To do
In the data below, find every line that has the string "agent", and copy it.

Raw data
>>>>>

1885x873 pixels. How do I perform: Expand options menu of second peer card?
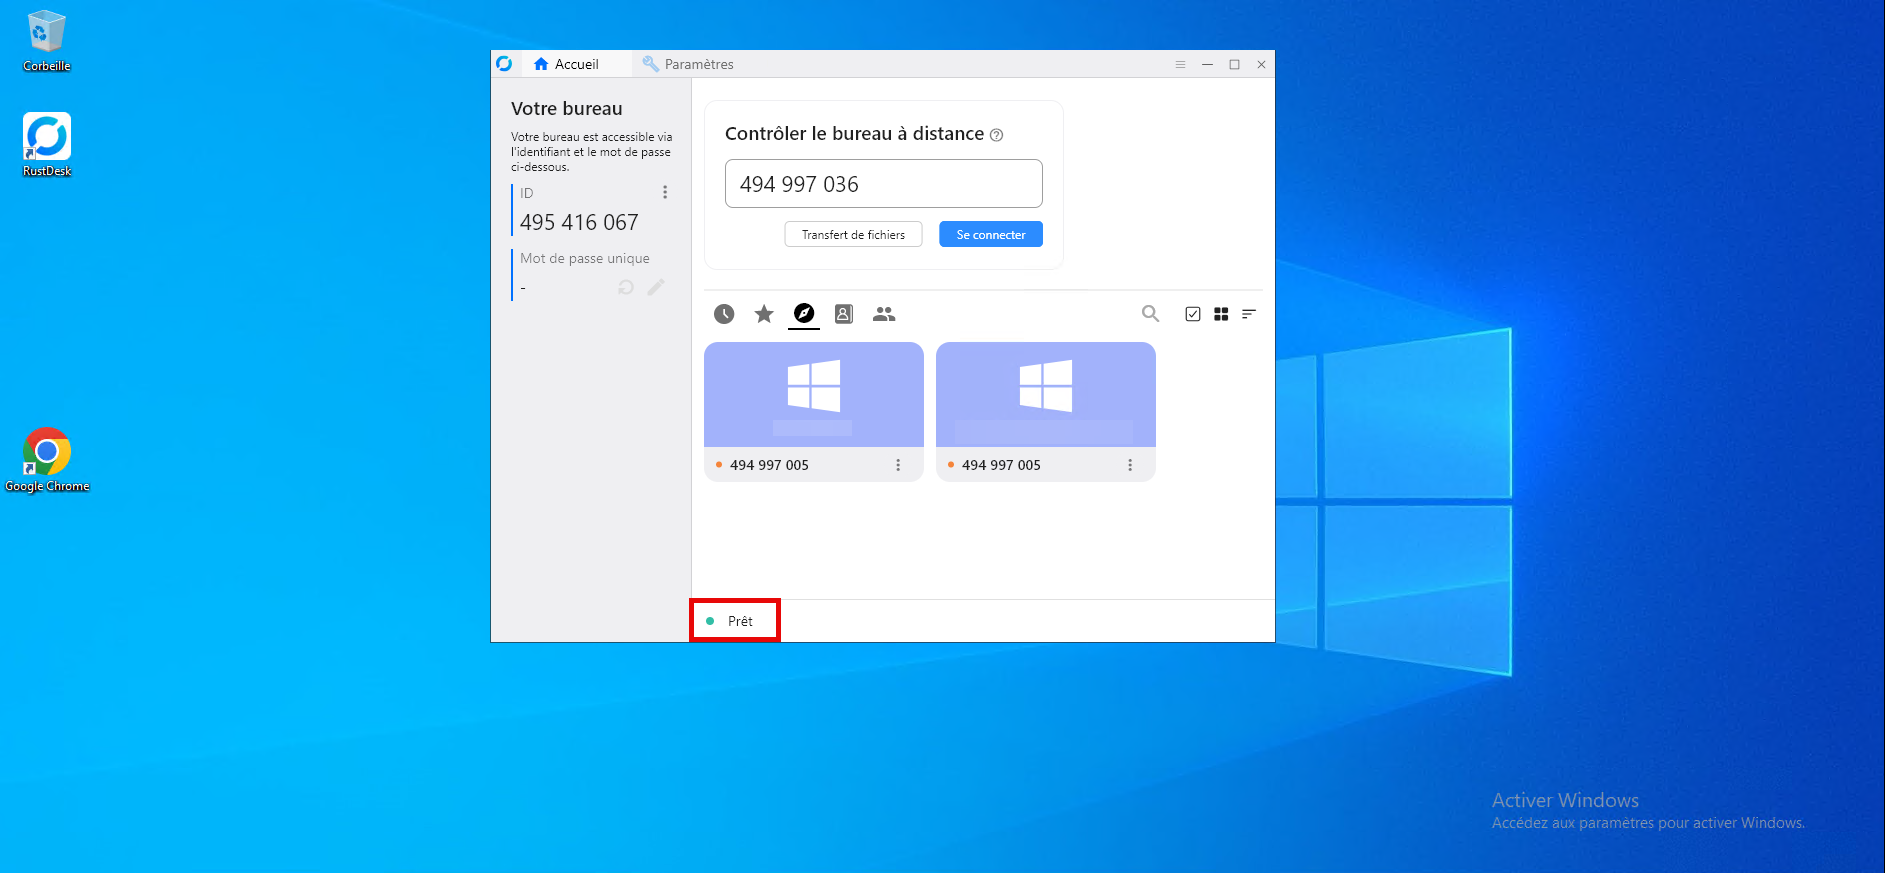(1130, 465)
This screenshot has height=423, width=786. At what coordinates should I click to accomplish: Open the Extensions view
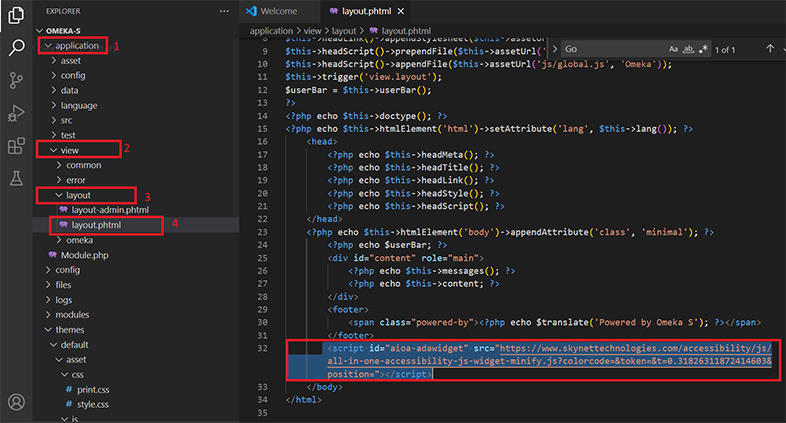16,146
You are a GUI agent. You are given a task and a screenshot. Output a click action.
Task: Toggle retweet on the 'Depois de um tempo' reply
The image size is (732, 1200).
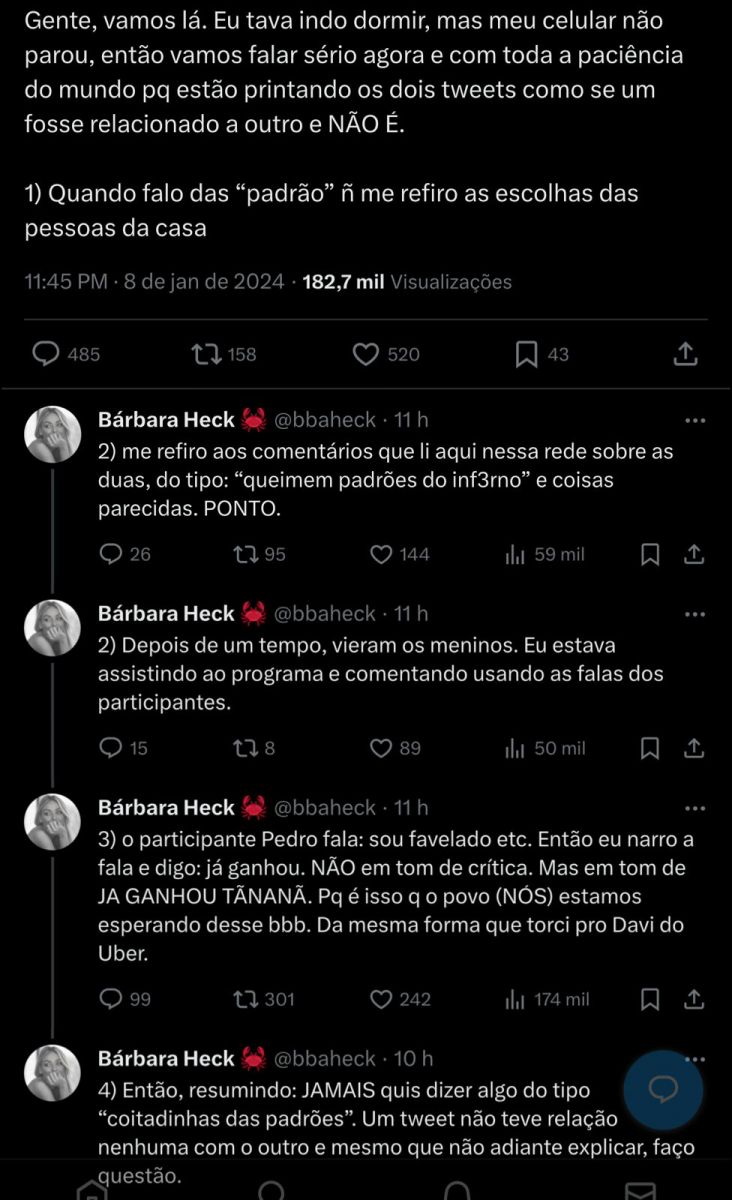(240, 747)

<<<<<
>>>>>

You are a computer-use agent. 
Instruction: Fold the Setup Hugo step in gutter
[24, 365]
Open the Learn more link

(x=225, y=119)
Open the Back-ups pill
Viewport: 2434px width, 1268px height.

<<<<<
>>>>>

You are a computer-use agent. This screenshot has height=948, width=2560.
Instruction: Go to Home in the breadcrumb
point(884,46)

<<<<<

Solution
You are a GUI agent. You are given a task and a screenshot. Output a click action.
You are a computer-use agent. 
You are a computer-use agent. This screenshot has height=948, width=2560.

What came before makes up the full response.